Assigned task:
Each entry below should be printed exactly, with every image left out.

Records supplied:
= = =

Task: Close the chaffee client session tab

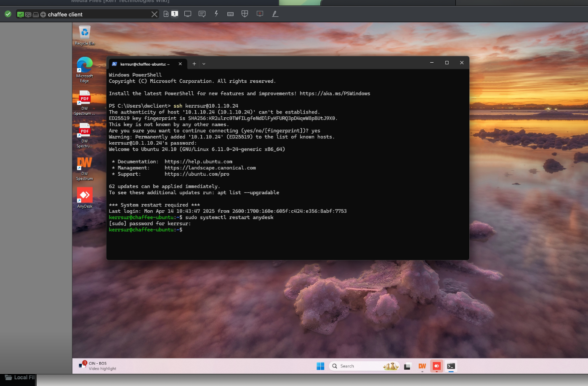Action: tap(154, 14)

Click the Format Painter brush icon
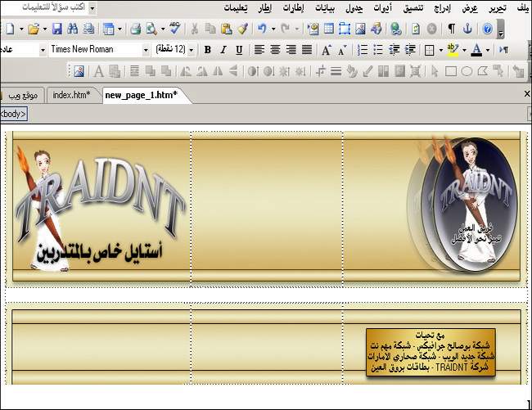242,29
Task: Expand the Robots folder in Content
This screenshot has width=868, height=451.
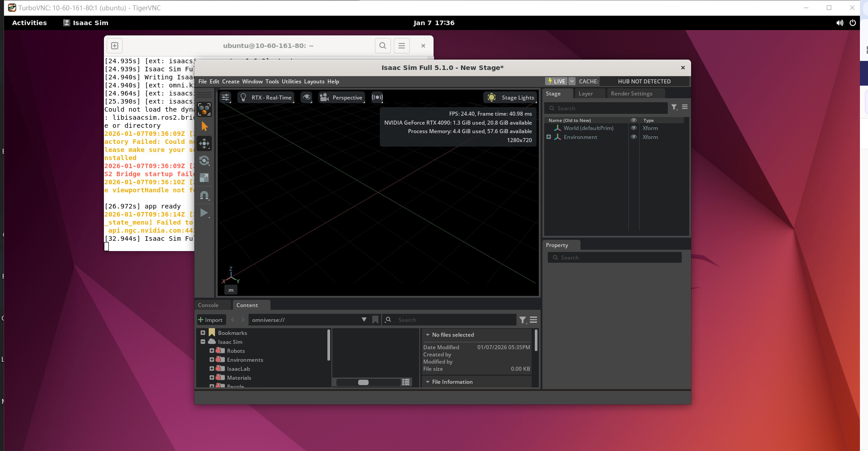Action: [x=212, y=351]
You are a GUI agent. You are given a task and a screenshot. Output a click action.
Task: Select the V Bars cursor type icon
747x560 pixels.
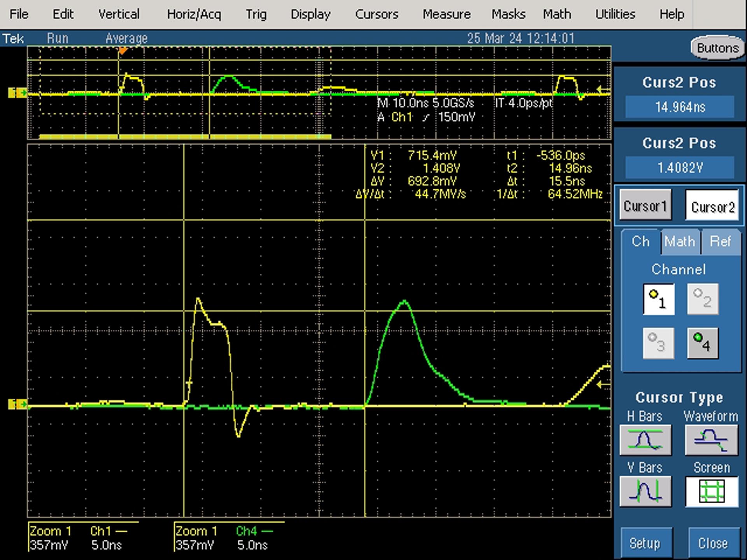645,491
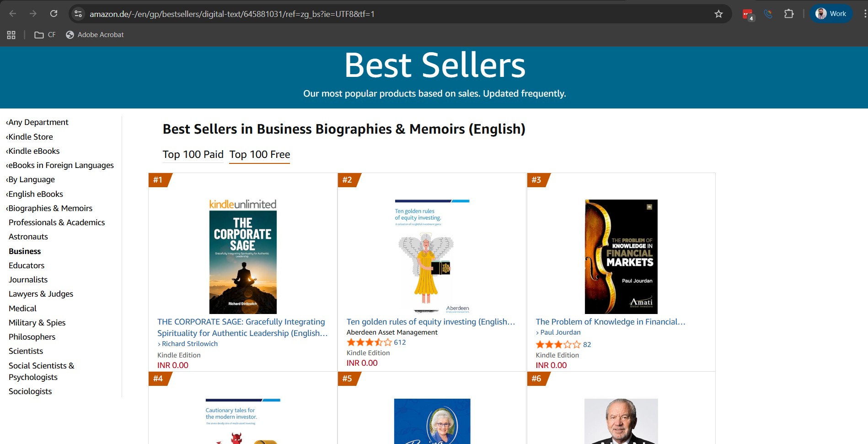The width and height of the screenshot is (868, 444).
Task: Select the Top 100 Free tab
Action: tap(259, 154)
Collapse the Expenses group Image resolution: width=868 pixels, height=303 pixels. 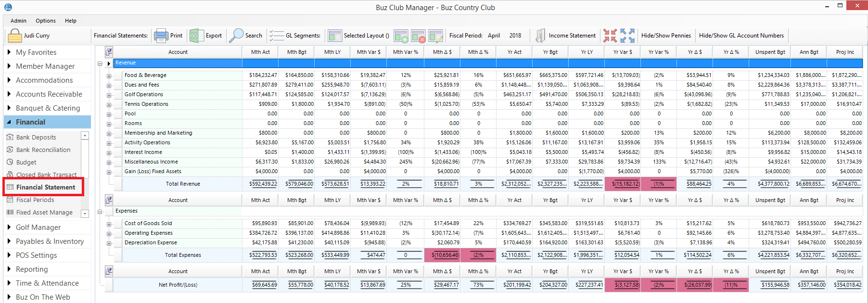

= = =

Task response:
Task: Close the chaffee client session tab

Action: tap(154, 14)

Click the Format Painter brush icon
242,29
Task: Expand the Robots folder in Content
This screenshot has width=868, height=451.
Action: [x=212, y=351]
You are a GUI agent. You are given a task and a screenshot. Output a click action.
Task: Select the V Bars cursor type icon
747x560 pixels.
645,491
The width and height of the screenshot is (868, 444).
Task: Select the Top 100 Free tab
Action: tap(259, 154)
Collapse the Expenses group Image resolution: width=868 pixels, height=303 pixels. 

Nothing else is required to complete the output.